### Objetivos
1. Segundo o trecho, o que acontece se mudarmos o começo da história?
2. Reproduza o trecho de "Há um pensamento" a "será necessário percorrer.", trocando "caminho" por "trajeto".

Há um pensamento que diz: “se mudarmos
o começo da história, mudamos a história toda.” O começo é sempre a base sobre
a qual construímos, inauguramos formas de convívio conosco e com o mundo, e evitamos
ausências que nos custarão caro. Todo o começo (base) é, portanto, imprescindível,
porque ele permite que nossos pés conheçam a textura do caminho que começa a surgir
e que será necessário percorrer.
A reflexão deste texto propõe um
pensar sobre algo que dificulta, e muito, a nossa percepção de necessidade de
mudança deste começo, desta base, se preciso for, para que possamos ter condições
de reorganizarmos as nossas rotas, o nosso caminhar e assim, reajustarmos a
nossa história toda. Quando percebemos, em tempo, que é preciso mudar este
começo, temos mais chances de termos um caminho eficiente, preciso e verdadeiro.

### Extrato de dados
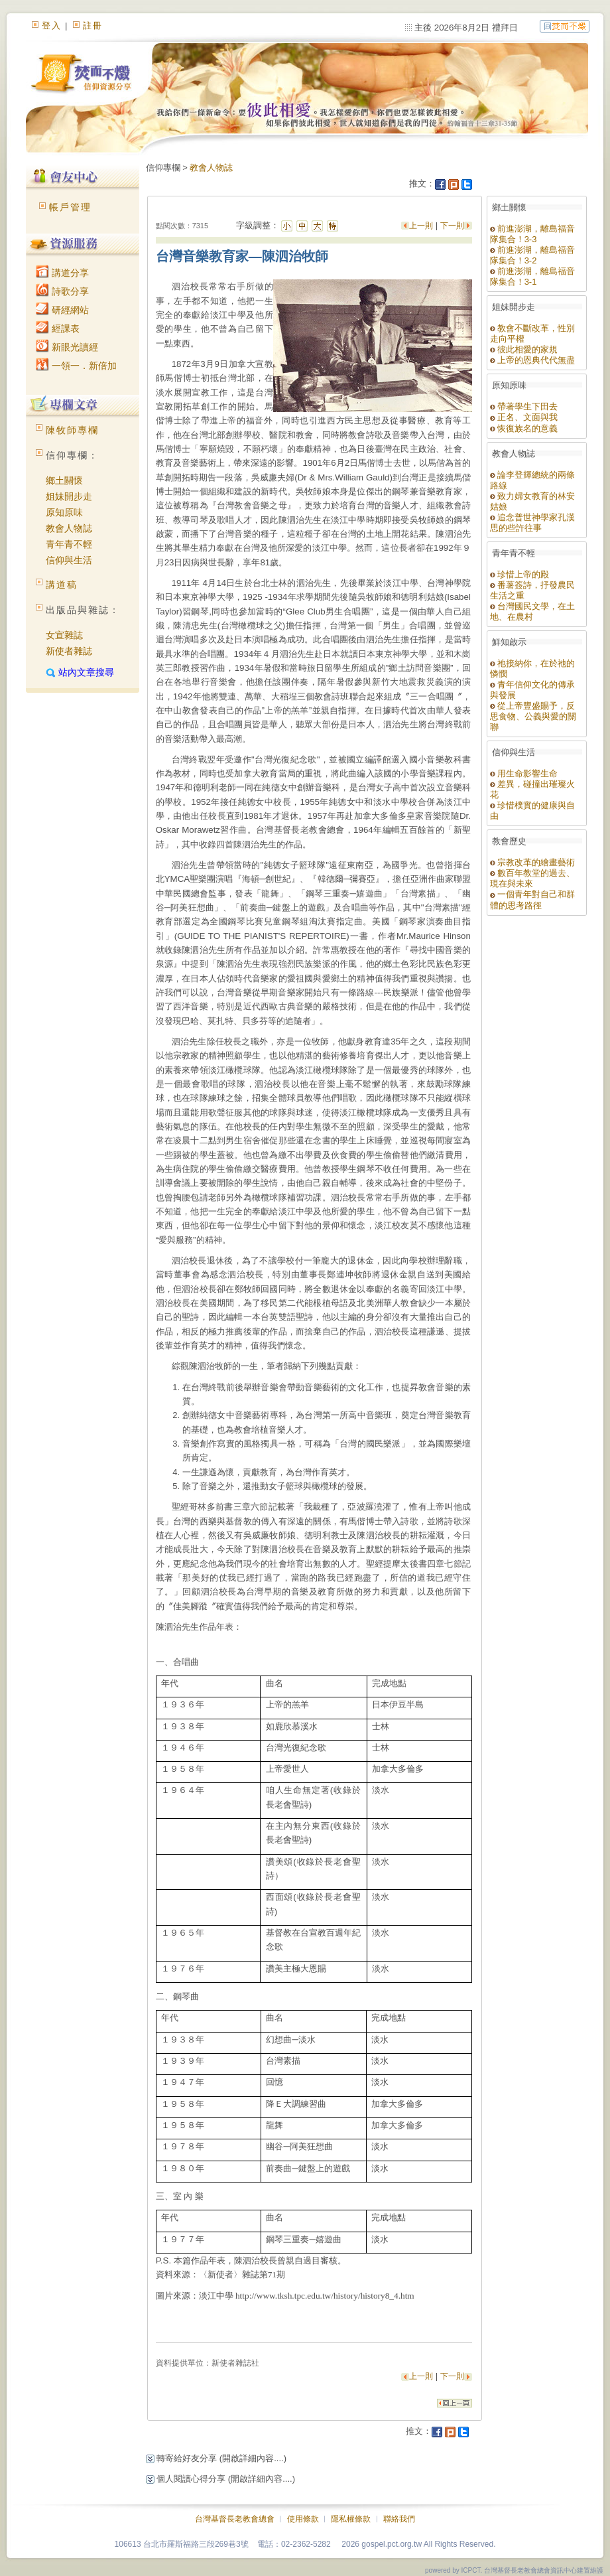  I want to click on 新使者雜誌, so click(69, 651).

### Respostas escritas
1. Mudamos a história toda.

2.
Há um pensamento que diz: “se mudarmos
o começo da história, mudamos a história toda.” O começo é sempre a base sobre
a qual construímos, inauguramos formas de convívio conosco e com o mundo, e evitamos
ausências que nos custarão caro. Todo o começo (base) é, portanto, imprescindível,
porque ele permite que nossos pés conheçam a textura do trajeto que começa a surgir
e que será necessário percorrer.